Parapertussis is differentiated by culture or the fluorescent antibody technique.
Treatment
Hospitalization with respiratory isolation is recommended for seriously ill infants. Isolation is continued until antibiotics have been given for 5 days.
In infants, suction to remove excess mucus from the throat may be lifesaving. O2 and tracheostomy or nasotracheal intubation is occasionally needed. Expectorants, cough suppressants, and mild sedation are of little value. Because any disturbance can precipitate serious paroxysmal coughing with anoxia, seriously ill infants should be kept in a darkened, quiet room and disturbed as little as possible. Patients treated at home should be quarantined, particularly from susceptible infants, for at least 4 wk from disease onset and until symptoms have subsided.

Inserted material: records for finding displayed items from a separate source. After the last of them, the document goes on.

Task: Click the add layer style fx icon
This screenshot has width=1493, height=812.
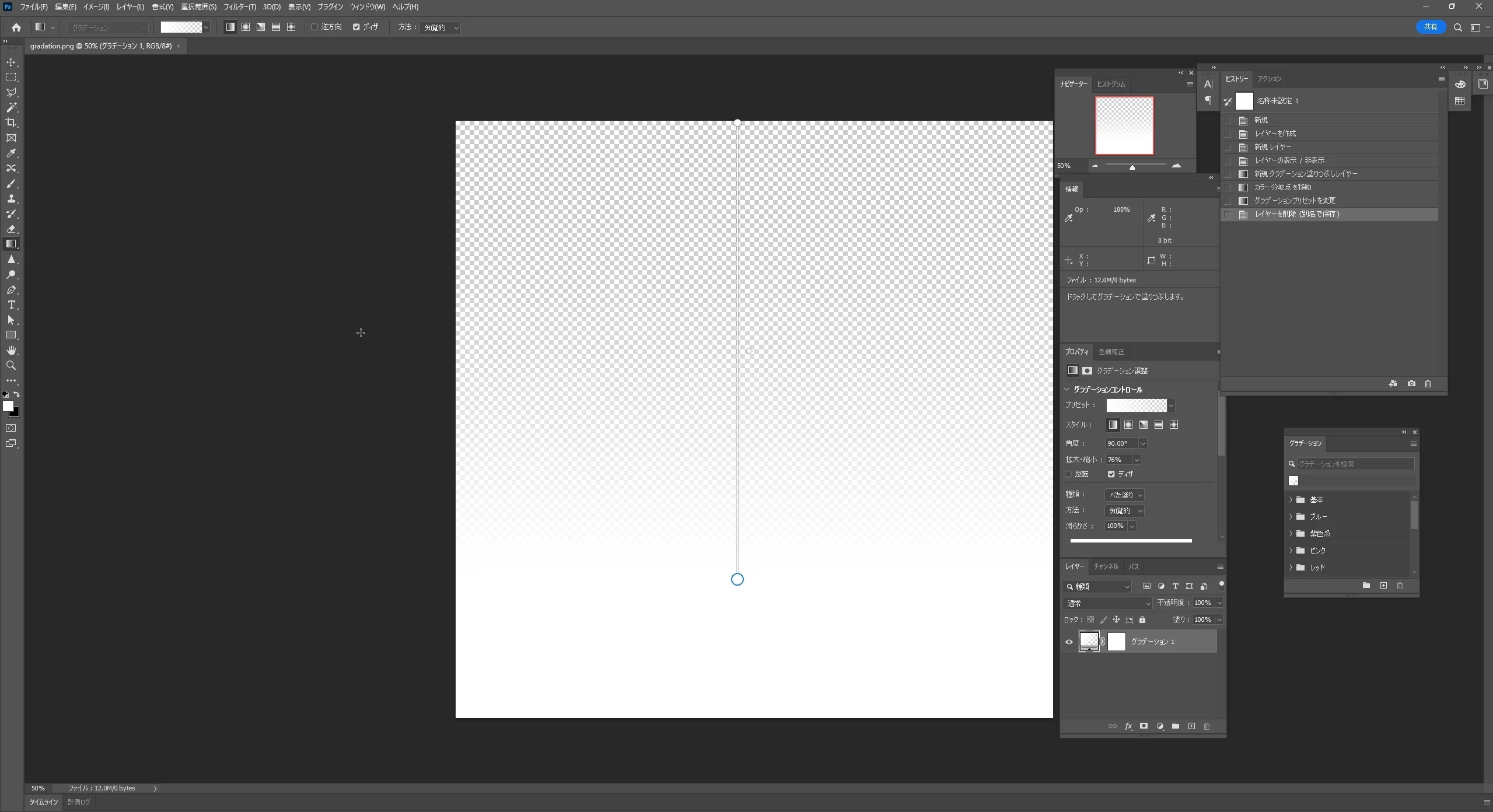Action: (1128, 726)
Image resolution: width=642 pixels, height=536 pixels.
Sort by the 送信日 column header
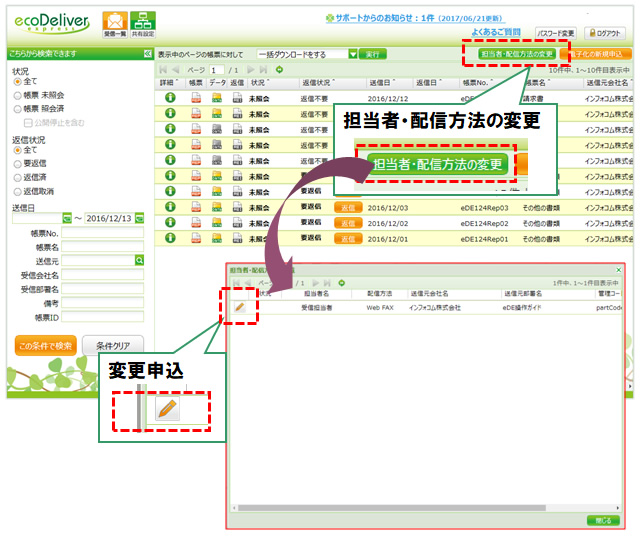(x=382, y=83)
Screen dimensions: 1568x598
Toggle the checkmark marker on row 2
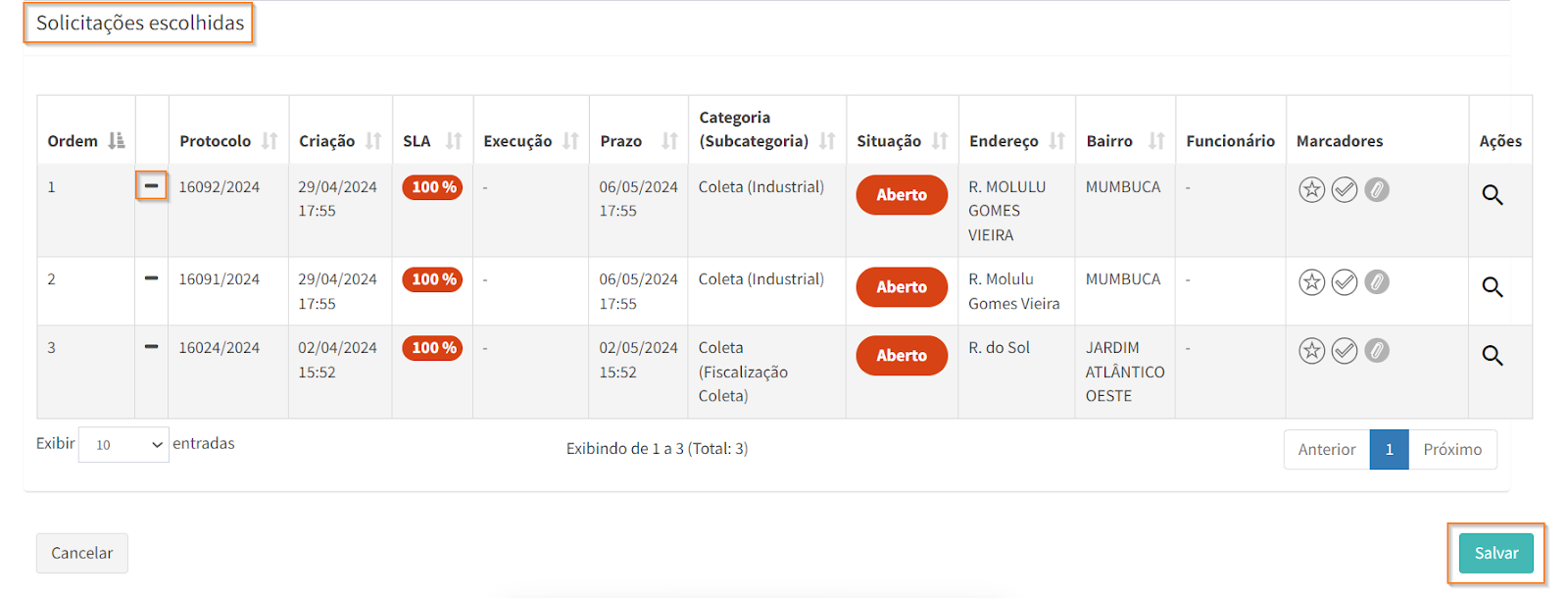point(1345,282)
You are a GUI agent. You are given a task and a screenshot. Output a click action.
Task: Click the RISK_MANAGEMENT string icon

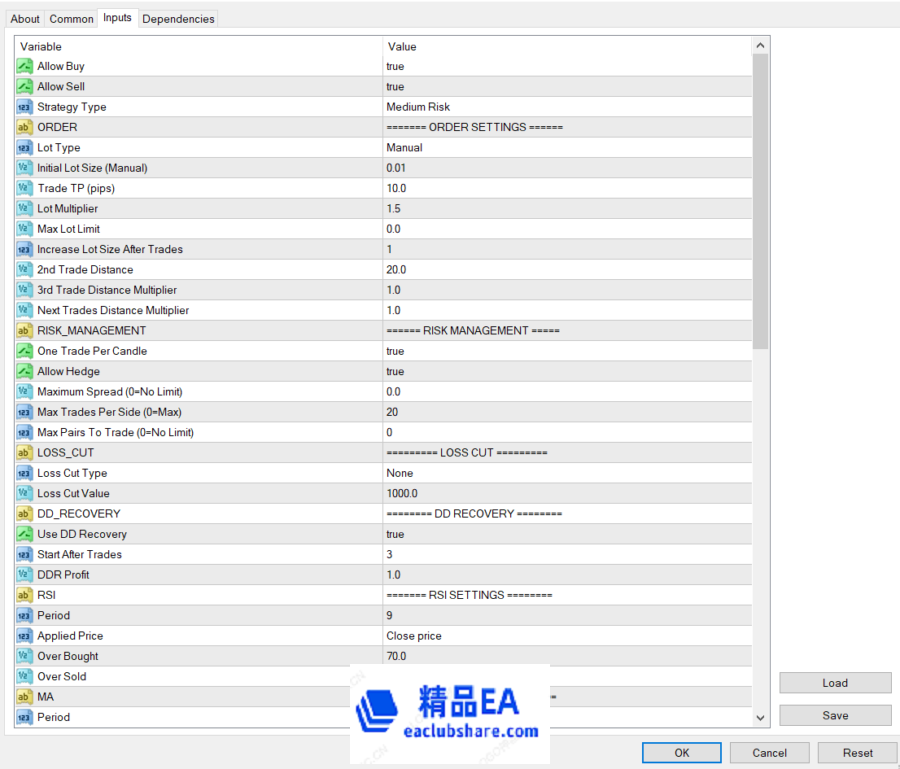click(25, 331)
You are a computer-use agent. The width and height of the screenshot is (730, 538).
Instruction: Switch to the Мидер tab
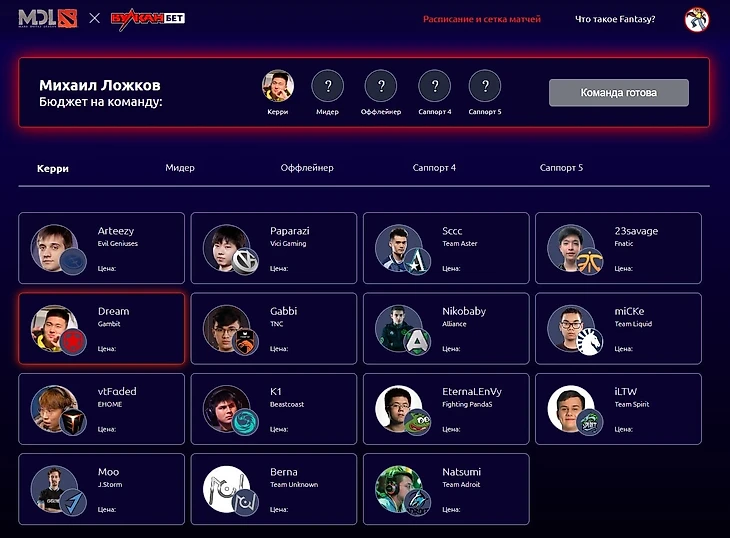[180, 168]
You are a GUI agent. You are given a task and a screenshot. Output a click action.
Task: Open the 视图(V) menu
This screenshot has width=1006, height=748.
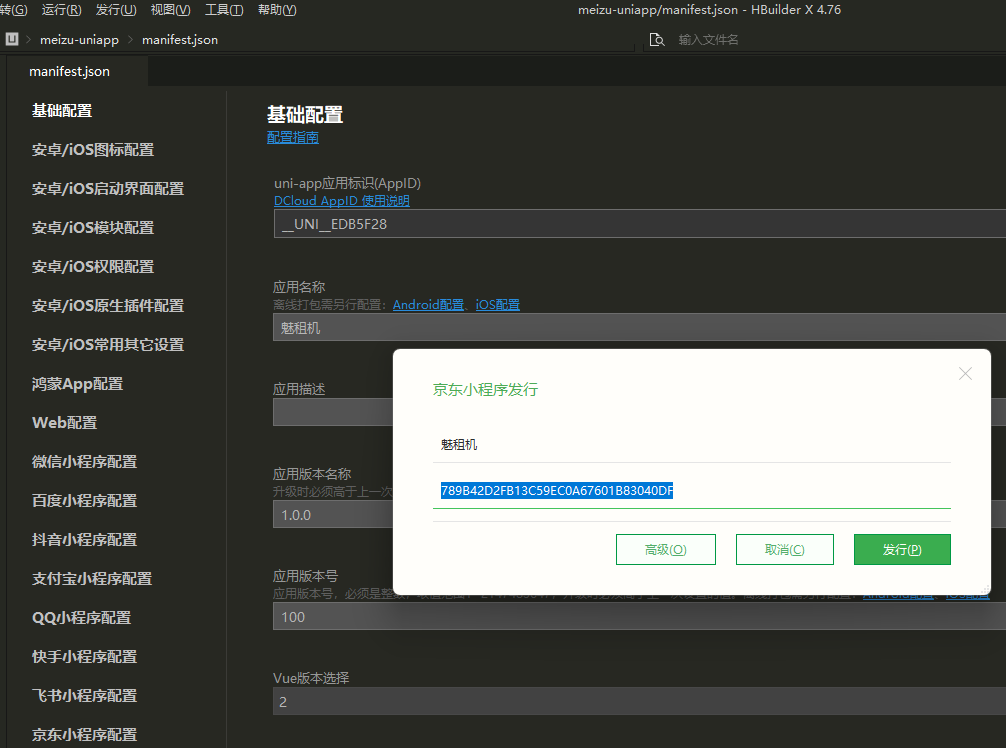(x=170, y=10)
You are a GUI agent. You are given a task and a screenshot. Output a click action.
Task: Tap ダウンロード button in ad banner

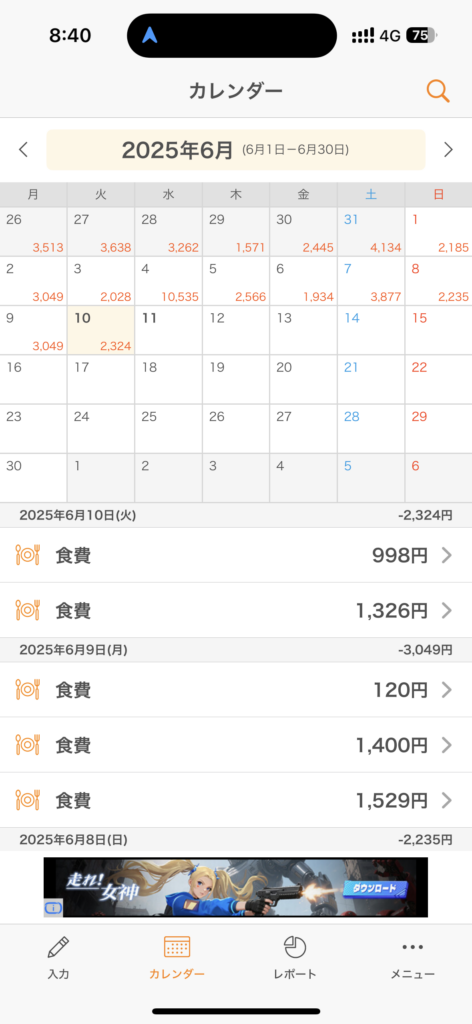click(x=376, y=888)
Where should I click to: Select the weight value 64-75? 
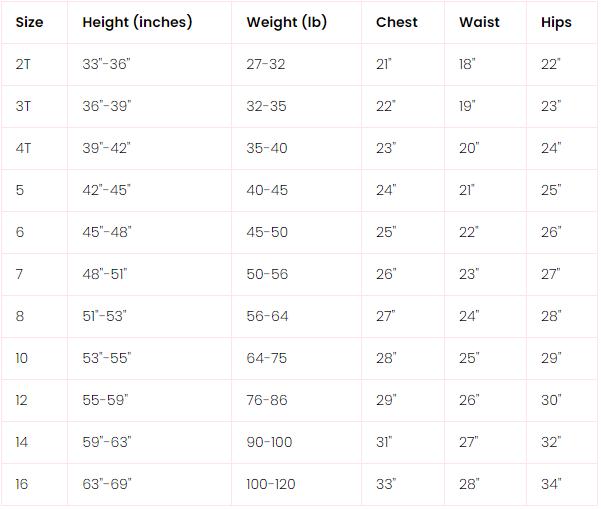pos(267,358)
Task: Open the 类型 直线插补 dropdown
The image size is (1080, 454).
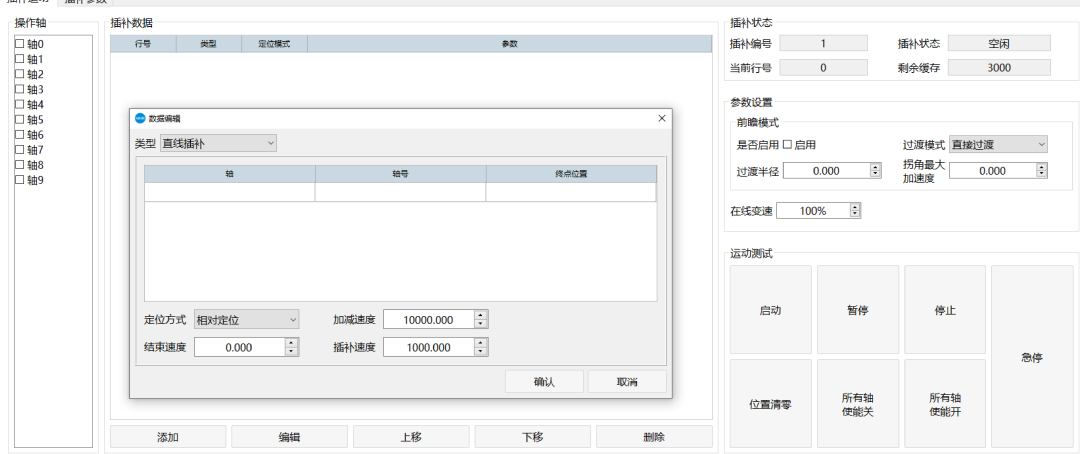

Antibiotics given during the catarrhal stage may ameliorate the disease. After paroxysms are established, antibiotics usually have no clinical effect but are recommended to limit spread. Preferred drugs are erythromycin 10 to 12.5 mg/kg po q 6 h (maximum 2 g/day) for 14 days or azithromycin 10 to 12 mg/kg po once/day for 5 days. Antibiotics should also be used for bacterial complications (eg, bronchopneumonia, otitis media).
Prevention
Active immunization is part of standard childhood vaccination. Five doses of vaccine are given (usually combined with diphtheria and tetanus [DTP or DTaP]) at age 2, 4, and 6 mo; boosters are given at 15 to 18 mo and 4 to 6 yr. Significant adverse effects from the pertussis component of the vaccine include encephalopathy within 7 days; seizure, with or without fever, within 3 days; persistent, severe, inconsolable screaming or crying for ≥ 3 h; collapse or shock within 48 h; fever ≥ 40.5° C within 48 h; and immediate severe or anaphylactic reaction. These reactions contraindicate further use of pertussis vaccine; combined diphtheria and tetanus vaccine is available without the pertussis component. The acellular vaccine (DTaP) is better tolerated.
Immunity after natural infection lasts about 20 yr. Passive immunization is unreliable and is not recommended.
Close contacts < 7 yr who have had < 4 doses of vaccine should be vaccinated. Contacts of all ages, whether vaccinated or not, should receive a 10-day course of erythromycin 500 mg po qid or 10 to 12.5 mg/kg po qid.